Cette aventure me fit comprendre l’exacte valeur du vrai talent. Celui d’un maître-queue, qui associe saveurs et matières pour créer un unique festival de goût, d’odeurs et de couleurs, dans une heureuse fusion sans confusion. Celui du chef d’orchestre qui, des contraintes du solfège et de l’antagonisme des instruments, tire pourtant une envoûtante harmonie, miraculeusement simple et belle. Celui de l’ébéniste qui, de par l’amoureux respect de ses matériaux et l’astucieuse patience de son travail, contourne avec élégance les nœuds et les torsions intimes des bois qu’il transforme, pour en sublimer la chaleur et les couleurs.

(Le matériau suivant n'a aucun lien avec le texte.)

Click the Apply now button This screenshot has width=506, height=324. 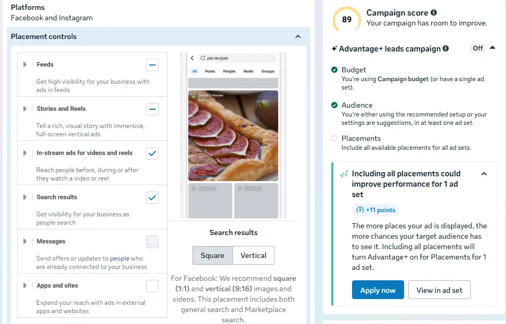378,290
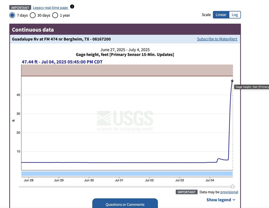Select the 7 days time range
Image resolution: width=269 pixels, height=208 pixels.
pos(12,15)
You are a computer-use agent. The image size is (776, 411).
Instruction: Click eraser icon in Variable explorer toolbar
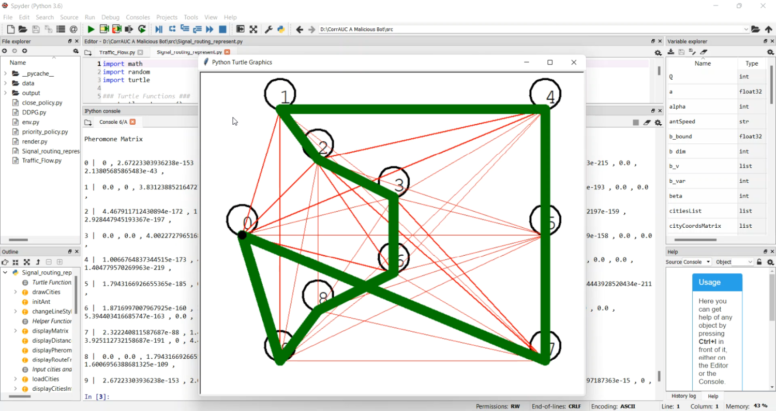point(703,52)
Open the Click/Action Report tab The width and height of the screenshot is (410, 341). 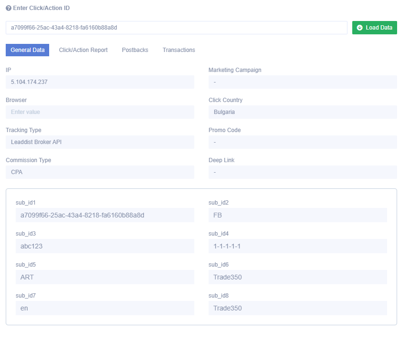tap(83, 50)
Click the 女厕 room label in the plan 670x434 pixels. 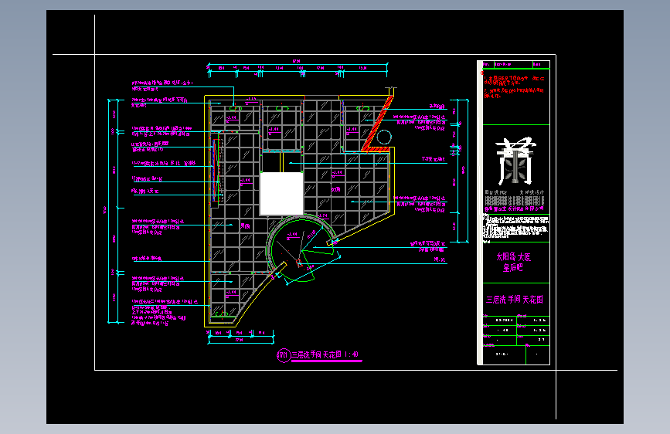click(x=336, y=189)
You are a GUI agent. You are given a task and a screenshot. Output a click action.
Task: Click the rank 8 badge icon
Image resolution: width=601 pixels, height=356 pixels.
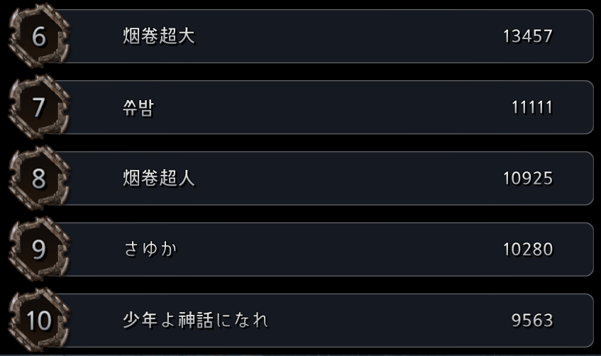[x=39, y=178]
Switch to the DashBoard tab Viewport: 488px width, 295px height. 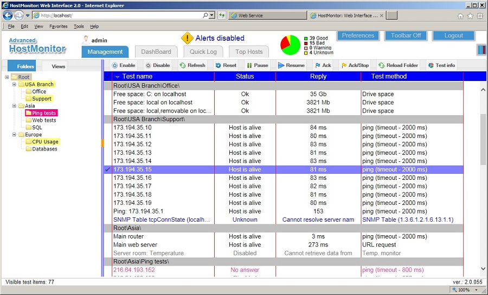pos(156,52)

Le talent véritable ne s’arrête pas là. Certains enseignants, par l’amour qu’ils donnent à leurs élèves de leurs sujets possiblement rébarbatifs; certains médecins, par les inventions qu’ils s’autorisent, simplifiant traitements, soins et convalescences; certains managers ou dirigeants encore, par l’enthousiasme, l’adhésion ou l’engagement, cette énergie collective qu’ils savent créer, sans blesser personne; tous démontrent que le vrai talent, impermanent mais toujours renouvelé, est possiblement universel.

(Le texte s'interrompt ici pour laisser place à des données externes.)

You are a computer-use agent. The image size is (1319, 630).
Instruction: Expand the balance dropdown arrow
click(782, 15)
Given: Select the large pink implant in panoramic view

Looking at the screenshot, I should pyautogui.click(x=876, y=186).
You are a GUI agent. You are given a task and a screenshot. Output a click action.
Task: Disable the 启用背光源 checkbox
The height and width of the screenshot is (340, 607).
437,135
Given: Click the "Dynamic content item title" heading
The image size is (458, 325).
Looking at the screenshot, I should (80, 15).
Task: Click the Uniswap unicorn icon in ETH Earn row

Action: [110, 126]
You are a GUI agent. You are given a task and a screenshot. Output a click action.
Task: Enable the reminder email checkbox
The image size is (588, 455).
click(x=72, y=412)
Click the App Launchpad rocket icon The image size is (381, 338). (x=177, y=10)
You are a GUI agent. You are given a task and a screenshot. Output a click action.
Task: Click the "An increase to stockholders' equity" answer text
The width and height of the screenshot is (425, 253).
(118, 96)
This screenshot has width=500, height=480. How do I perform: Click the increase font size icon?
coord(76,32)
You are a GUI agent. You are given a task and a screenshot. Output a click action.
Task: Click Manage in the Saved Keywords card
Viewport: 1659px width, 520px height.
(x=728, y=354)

Sans quitter l’art, l’artisanat, les sciences ou l’éducation, le talent se pense désormais souverainement au service de l’économie rationnelle et productive. La guerre des talents industrieux s’affiche donc désormais partout, aux quatre coins de notre monde circulaire, entreprise tout azimut, sur tous les continents. D’innombrables chasseurs, du haut d’une palombière, enfouis dans un gabion, à l’affût, armés de filets ou de pièges, s’affairent à traquer, pour les capturer ou les retenir, chaque éventuel talent, de tout poil, plume ou écaille... Sur la base de CV trompeurs ou d’expériences tronquées, suréquipés mais mal informés, nos pisteurs se méprennent souvent et confondent les talents d’élevages – relâchés à chaque saison, dès qu’ils ne savent plus que répéter ce qu’on leur apprend – avec les vrais, naturels.

L’authentique talent s’affirme en ce qu’il n’a aucun besoin de diplôme, de recette, d’expertise, de processus ni d’équation. S’il ne cesse d’apprendre, il ne se laisse endoctriner d’aucune croyance prémâchée, telle que ses hautes études auraient pu vouloir lui imposer. Étranger à toute catégorie sclérosante ou toute arrogante expertise, il suit librement ses intuitions et travaille avec acharnement à les expérimenter, avec autant d’humilité, d’agilité que d’audace. Sa pensée autonome, irréductible aux archétypes, leçons, processus, définitions, principes, normes et règlements, est par essence inventive et originale, libre et différente.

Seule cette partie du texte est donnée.